Rheinische Post - Geldern an Kevelaer
Polizisten wünschen sich mehr Unterstützung
BERLIN Polizei-Alltag in Corona-Zeiten: In Göttingen fliegen bei einer Quarantäne-Anordnung für ein ganzes Hochhaus Backsteine, in Berlin reißen Demonstranten Einsatzkräften die Mund-Nasen-Maske herunter, in Erfurt wird Beamten ins Gesicht gespuckt. In ihrem digitalen Bürgerdialog mit Polizistinnen und Polizisten am Montag bekommt Kanzlerin Angela Merkel Auswirkungen der Corona-Politik zu hören. Ihrer Bitte, konkrete Wünsche zu äußern, kommen die Beamten schnell nach: mehr Rückendeckung der Politik, mehr Personal, mehr Schnelltests – und weniger Konfusion durch permanente und oft unverständliche Änderungen von Verordnungen sowie unterschiedlichstes Vorgehen der Bundesländer.

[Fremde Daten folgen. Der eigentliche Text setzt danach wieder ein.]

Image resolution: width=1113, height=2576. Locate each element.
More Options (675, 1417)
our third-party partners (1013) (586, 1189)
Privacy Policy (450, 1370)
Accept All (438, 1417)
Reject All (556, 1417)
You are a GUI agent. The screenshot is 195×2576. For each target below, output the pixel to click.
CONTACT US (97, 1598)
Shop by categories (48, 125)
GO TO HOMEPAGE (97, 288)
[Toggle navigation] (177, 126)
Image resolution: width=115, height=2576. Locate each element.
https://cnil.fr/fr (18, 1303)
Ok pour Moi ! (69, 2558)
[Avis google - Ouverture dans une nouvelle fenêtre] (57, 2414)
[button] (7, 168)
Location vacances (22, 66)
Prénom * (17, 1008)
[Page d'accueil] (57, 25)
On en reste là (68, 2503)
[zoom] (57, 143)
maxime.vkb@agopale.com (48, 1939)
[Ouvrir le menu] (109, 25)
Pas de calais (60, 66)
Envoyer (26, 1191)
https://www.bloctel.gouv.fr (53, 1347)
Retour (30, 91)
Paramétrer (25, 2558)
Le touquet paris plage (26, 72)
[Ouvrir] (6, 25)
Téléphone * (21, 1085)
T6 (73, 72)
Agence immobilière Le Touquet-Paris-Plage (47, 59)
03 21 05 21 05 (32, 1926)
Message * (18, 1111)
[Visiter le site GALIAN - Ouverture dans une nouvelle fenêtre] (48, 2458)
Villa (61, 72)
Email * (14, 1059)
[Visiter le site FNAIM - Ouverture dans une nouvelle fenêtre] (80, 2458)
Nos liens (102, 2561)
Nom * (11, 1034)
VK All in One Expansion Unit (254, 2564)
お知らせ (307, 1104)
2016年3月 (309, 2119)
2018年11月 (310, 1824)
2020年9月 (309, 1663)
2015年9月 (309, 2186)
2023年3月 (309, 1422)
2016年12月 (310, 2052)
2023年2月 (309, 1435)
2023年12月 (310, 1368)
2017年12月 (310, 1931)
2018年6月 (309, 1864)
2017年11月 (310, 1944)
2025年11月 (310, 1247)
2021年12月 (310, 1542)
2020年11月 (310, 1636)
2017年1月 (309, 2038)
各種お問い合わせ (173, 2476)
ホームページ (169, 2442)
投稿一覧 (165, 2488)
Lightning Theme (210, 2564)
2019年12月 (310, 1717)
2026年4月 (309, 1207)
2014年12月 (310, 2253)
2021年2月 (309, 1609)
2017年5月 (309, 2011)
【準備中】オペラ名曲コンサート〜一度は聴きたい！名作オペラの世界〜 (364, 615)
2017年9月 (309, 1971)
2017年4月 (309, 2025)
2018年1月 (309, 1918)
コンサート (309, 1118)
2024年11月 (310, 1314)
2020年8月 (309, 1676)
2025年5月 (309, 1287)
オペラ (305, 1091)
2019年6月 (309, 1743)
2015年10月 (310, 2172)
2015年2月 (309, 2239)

Merkel hat das notiert. Aber Abhilfe wird sie als Kanzlerin ohne die
Länder und Kommunen kaum schaffen können. Sie fragt nach Frustration und Wut, die nach Dienstschluss mit „nach Hause“genommen würden. Lorena Grube, die im Sommer mit ihren Kollegen in Göttingen Bewohner eines Hochhauskomplexes in Schach halten musste und dabei von einem Backstein getroffen wurde, will das nicht verhehlen. Ein Kollege aus Erfurt beschreibt, wie Polizisten die Verordnungen auszubaden hätten, die viele Bürger nicht nachvollziehen könnten, weil sie zu unübersichtlich seien. Da gingen auch Polizisten „mit einem Wust im Kopf ins Bett“. Insgesamt, so berichtet er, „hat die Dünnhäutigkeit zugenommen“.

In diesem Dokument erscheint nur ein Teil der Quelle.